(RECORDS FOR THE TASK)
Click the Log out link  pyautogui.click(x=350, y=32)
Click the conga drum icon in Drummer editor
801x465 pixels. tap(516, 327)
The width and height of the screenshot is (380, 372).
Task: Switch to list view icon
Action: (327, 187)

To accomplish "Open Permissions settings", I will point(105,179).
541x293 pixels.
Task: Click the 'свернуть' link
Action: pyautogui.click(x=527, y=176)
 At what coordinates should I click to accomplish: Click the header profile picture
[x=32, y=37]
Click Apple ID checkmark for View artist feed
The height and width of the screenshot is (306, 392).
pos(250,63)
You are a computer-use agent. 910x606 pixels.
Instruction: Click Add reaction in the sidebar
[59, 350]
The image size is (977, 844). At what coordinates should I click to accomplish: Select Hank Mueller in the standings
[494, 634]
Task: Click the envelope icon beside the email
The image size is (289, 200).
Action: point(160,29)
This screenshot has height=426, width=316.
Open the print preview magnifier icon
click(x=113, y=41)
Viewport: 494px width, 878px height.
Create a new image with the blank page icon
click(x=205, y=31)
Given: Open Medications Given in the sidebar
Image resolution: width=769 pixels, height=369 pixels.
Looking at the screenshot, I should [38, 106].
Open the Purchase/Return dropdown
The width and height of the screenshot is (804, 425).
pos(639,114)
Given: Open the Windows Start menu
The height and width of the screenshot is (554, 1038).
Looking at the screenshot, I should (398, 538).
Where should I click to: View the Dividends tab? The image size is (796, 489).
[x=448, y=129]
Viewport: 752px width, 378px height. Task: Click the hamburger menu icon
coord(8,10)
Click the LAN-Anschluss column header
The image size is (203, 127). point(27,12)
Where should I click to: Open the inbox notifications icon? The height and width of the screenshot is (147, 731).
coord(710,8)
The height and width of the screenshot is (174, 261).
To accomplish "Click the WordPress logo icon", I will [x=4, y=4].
(End RECORDS FOR THE TASK)
__WHAT TO DO__
Copy exactly, and only, the lines from the line that contains "Click the LAN-Anschluss column header" through the end of the data above.

__WRITTEN RESPONSE__
Click the LAN-Anschluss column header
The image size is (203, 127). point(27,12)
Where should I click to: Open the inbox notifications icon? The height and width of the screenshot is (147, 731).
coord(710,8)
The height and width of the screenshot is (174, 261).
To accomplish "Click the WordPress logo icon", I will [x=4, y=4].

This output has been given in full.